**EXERCISE BRIEF**. Please transcribe the records starting with the line that contains "The image size is (818, 423)." and going on through the line that contains "(256, 408).", and leave out the pictures.

**EXTRACTED ENTRIES**.
= = =

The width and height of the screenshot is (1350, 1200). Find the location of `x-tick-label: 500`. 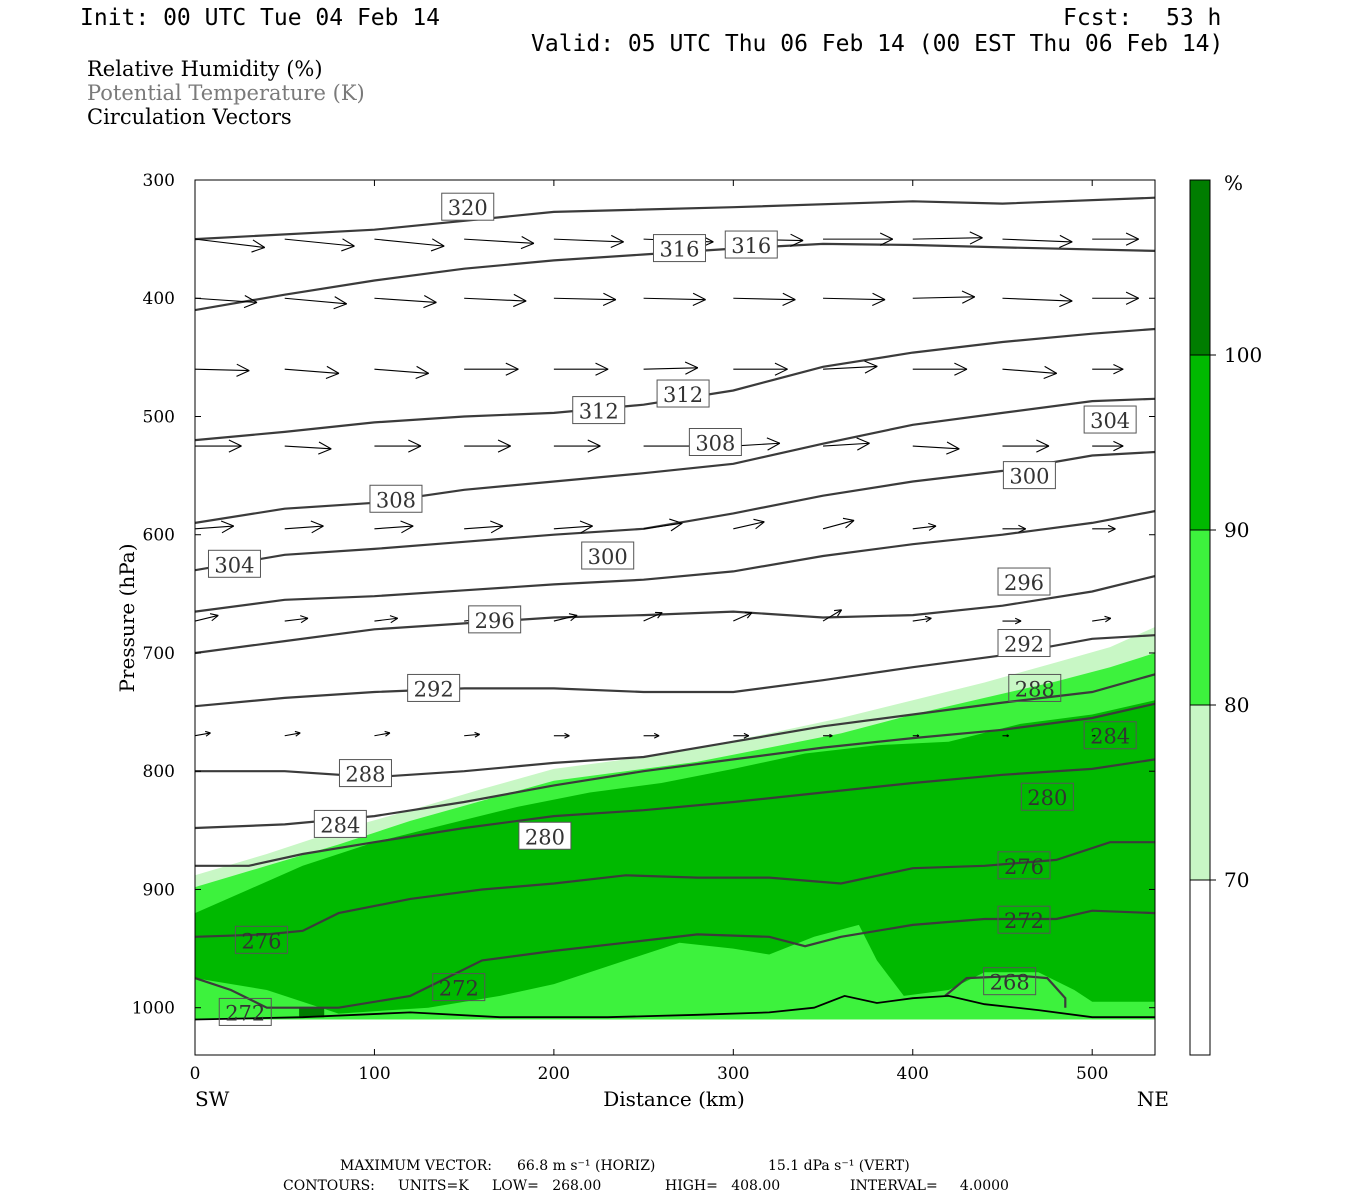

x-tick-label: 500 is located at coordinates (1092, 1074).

= = =

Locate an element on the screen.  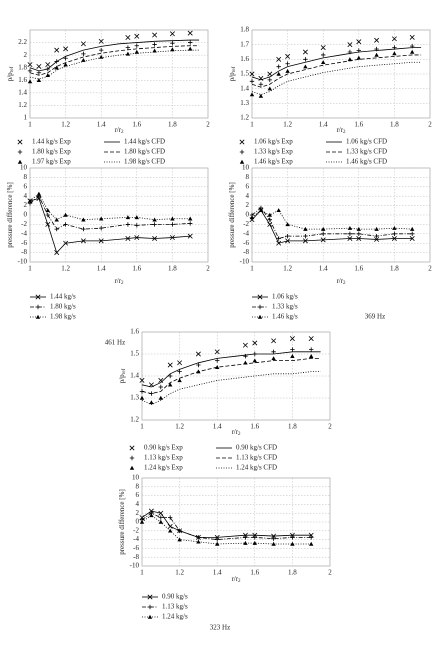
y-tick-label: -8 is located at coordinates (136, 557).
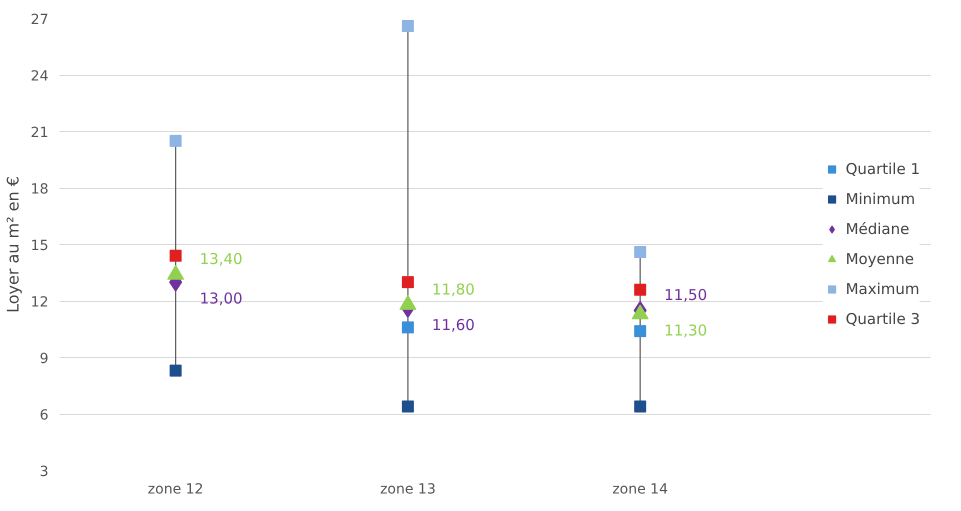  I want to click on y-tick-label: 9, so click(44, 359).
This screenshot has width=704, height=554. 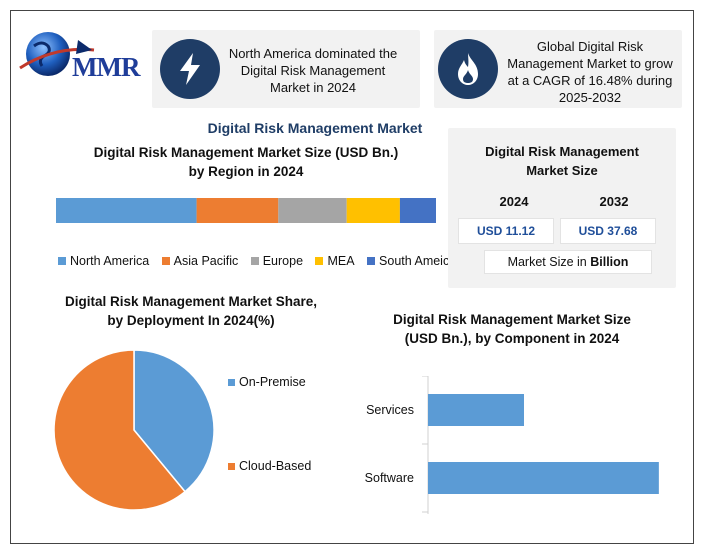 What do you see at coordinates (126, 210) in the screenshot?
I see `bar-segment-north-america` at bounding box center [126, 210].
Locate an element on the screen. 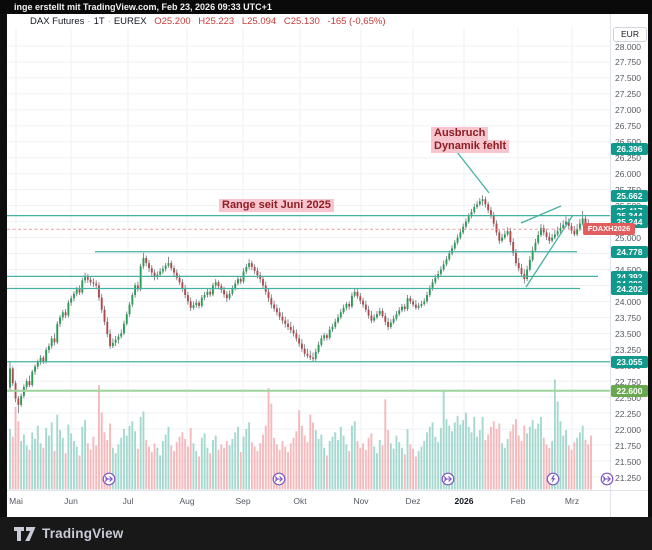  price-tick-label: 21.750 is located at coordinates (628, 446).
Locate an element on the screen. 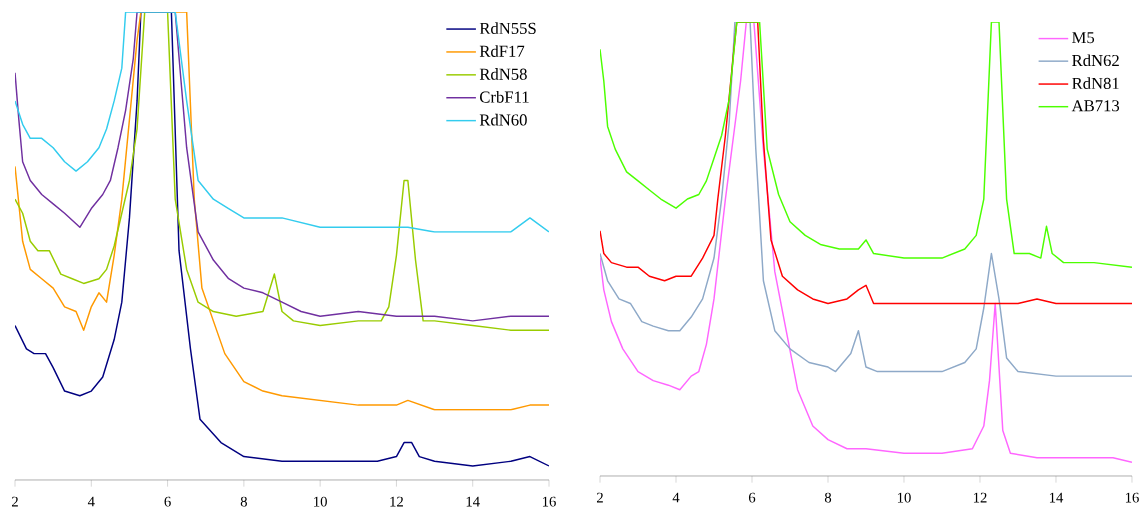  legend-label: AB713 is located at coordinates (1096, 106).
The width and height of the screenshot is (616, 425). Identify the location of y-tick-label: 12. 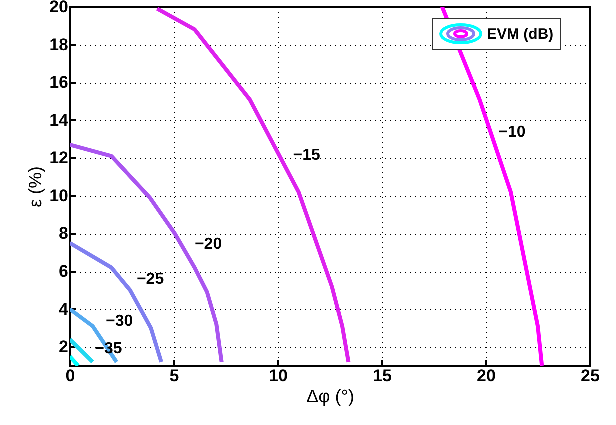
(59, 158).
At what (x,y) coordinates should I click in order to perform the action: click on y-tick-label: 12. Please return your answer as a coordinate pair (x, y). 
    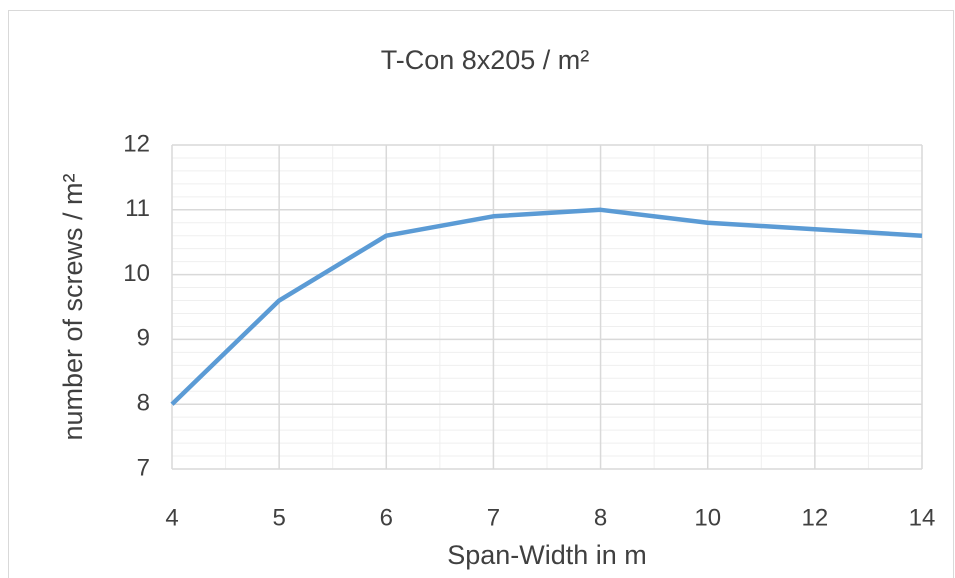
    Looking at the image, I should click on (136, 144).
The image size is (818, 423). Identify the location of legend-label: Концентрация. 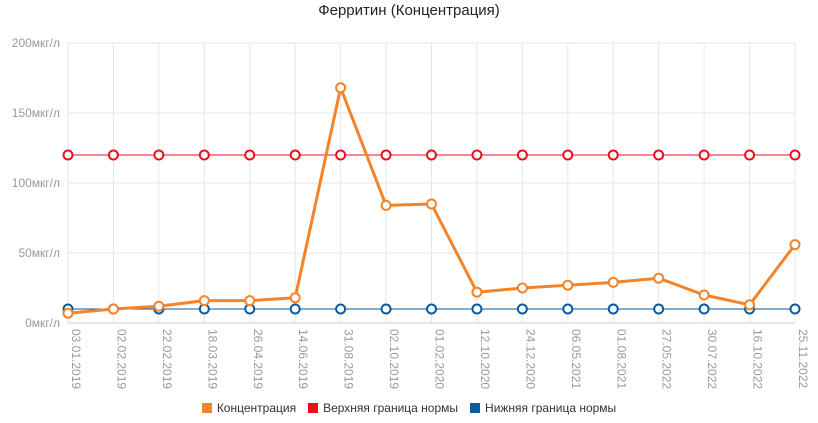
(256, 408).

= = =

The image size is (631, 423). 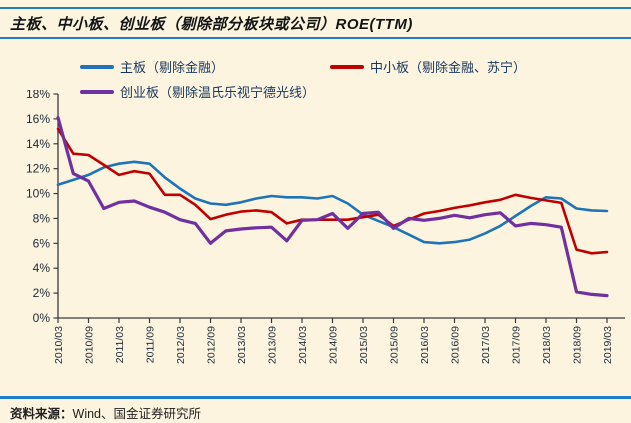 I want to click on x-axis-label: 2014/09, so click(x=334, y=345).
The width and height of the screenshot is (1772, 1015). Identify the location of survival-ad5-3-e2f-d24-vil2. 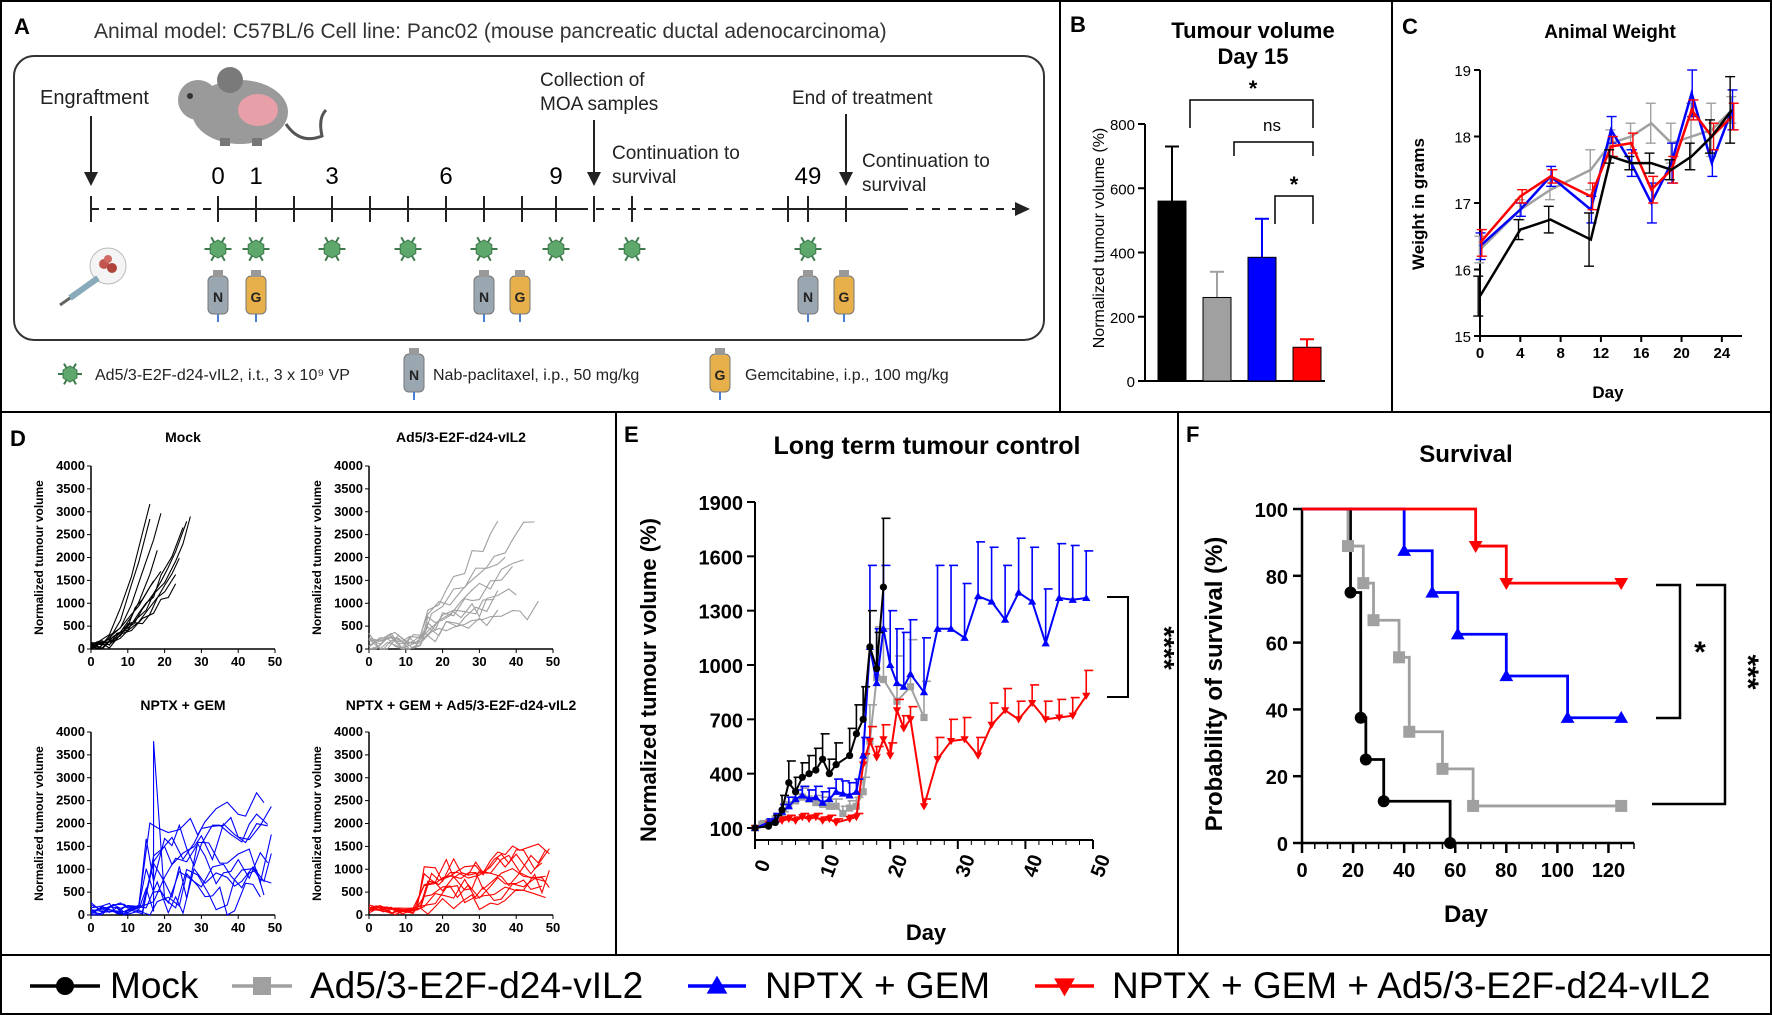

= = =

**EXERCISE OUTPUT**.
The image size is (818, 423). Identify the location of legend-label: Концентрация. 
(256, 408).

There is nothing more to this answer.